Epileptic Encephalopathy, Early Infantile, 37


A number sign (#) is used with this entry because of evidence that early infantile epileptic encephalopathy-37 (EIEE37) is caused by homozygous mutation in the FRRS1L gene (604574) on chromosome 9q31.


Early infantile epileptic encephalopathy-37 is an autosomal recessive severe epileptic-dyskinetic disorder characterized by onset of intractable seizures or abnormal movements in the first years of life. Affected individuals show global developmental delay and/or developmental regression after onset of seizures. Patients also show a hyperkinetic movement disorder with choreoathetosis, spasticity, and rigidity. The individuals are severely affected, with mental retardation, absent speech, and impaired volitional movements (summary by Madeo et al., 2016).

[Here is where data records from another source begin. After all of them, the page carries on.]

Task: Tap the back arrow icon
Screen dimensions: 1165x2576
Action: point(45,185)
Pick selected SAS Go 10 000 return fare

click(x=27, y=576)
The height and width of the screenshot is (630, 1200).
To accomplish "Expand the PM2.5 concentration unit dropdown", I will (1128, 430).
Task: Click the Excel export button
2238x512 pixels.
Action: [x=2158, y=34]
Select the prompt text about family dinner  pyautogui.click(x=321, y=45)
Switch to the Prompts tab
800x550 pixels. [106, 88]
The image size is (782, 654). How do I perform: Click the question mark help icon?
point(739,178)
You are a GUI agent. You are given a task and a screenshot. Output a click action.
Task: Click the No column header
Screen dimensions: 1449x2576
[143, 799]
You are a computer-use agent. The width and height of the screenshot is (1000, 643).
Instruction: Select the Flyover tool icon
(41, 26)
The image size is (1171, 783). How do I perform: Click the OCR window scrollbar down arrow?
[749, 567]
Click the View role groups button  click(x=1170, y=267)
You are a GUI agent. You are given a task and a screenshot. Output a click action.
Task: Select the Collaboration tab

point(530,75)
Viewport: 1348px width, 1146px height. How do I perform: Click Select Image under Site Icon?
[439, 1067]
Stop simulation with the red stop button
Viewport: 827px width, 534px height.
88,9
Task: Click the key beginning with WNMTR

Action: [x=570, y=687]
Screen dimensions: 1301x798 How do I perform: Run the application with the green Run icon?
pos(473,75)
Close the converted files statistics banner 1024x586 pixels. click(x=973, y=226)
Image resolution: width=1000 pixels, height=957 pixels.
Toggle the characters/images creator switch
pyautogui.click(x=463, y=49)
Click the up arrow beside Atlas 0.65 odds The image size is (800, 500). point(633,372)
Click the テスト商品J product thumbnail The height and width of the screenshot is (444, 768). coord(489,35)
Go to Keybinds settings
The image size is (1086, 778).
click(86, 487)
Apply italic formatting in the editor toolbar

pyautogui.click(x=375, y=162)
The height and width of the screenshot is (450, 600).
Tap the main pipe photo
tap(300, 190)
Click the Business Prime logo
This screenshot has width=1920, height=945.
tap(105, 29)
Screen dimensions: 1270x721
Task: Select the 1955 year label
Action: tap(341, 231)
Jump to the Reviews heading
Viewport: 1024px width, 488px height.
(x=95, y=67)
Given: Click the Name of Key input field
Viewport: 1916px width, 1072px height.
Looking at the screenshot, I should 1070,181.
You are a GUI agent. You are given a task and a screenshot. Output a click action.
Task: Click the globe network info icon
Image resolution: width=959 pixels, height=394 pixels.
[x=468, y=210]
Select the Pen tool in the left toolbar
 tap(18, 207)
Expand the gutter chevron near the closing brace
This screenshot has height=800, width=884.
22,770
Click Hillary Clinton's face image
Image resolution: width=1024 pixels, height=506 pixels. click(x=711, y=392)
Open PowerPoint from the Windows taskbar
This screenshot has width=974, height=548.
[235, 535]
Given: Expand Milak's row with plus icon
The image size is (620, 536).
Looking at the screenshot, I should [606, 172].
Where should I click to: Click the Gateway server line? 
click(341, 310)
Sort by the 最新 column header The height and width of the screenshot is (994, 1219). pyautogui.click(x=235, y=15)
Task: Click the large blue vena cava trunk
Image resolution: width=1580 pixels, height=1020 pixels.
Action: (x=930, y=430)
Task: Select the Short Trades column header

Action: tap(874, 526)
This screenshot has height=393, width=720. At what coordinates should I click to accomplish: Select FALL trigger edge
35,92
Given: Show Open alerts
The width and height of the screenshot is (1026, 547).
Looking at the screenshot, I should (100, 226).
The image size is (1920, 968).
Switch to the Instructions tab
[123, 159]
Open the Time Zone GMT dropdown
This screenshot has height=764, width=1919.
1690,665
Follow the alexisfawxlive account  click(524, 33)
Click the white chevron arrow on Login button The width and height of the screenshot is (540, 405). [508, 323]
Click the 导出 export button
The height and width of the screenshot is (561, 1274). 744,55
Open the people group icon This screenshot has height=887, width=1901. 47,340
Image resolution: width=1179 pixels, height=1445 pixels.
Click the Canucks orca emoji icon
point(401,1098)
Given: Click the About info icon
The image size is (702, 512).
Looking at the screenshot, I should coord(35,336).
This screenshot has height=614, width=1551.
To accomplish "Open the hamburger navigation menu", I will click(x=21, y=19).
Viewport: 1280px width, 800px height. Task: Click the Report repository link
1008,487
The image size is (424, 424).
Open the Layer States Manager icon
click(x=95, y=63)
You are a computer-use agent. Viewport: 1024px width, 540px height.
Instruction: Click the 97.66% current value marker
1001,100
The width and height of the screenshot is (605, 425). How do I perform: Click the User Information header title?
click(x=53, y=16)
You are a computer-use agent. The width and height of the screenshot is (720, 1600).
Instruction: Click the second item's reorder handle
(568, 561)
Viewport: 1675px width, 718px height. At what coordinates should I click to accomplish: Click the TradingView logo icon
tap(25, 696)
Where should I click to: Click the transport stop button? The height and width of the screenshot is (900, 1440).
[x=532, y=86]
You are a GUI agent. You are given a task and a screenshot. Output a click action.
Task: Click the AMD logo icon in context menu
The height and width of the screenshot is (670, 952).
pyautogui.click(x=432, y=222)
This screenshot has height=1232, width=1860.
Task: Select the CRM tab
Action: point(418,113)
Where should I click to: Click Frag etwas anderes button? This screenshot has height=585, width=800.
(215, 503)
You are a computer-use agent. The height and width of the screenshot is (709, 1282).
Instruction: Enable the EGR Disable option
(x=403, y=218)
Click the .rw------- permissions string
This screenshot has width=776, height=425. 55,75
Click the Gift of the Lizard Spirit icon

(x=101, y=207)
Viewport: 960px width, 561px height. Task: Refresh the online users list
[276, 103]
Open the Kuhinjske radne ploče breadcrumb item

For a general phenotypic description and a discussion of genetic heterogeneity of EIEE, see EIEE1 (308350).

Clinical Features

Madeo et al. (2016) reported 8 children from 4 families with an epileptic-dyskinetic encephalopathy. The age at onset ranged from 6 to 24 months. Patients presented with either choreoathetotic movement or intractable severe seizures, including hemiclonic and generalized tonic-clonic with multifocal origin. Most patients showed severe developmental regression after onset of seizures. All had severe intellectual impairment with absent speech and decreased volitional movements. Variable features included opisthotonic posturing, tremor, hypotonia, hyperreflexia, and nystagmus. Five sibs in 1 consanguineous family became less responsive over time and the hyperkinetic movement disorder gradually gave way to a rigid, akinetic state. Brain imaging in this family showed diffuse cortical and cerebellar volume loss and flattening of the caudate heads.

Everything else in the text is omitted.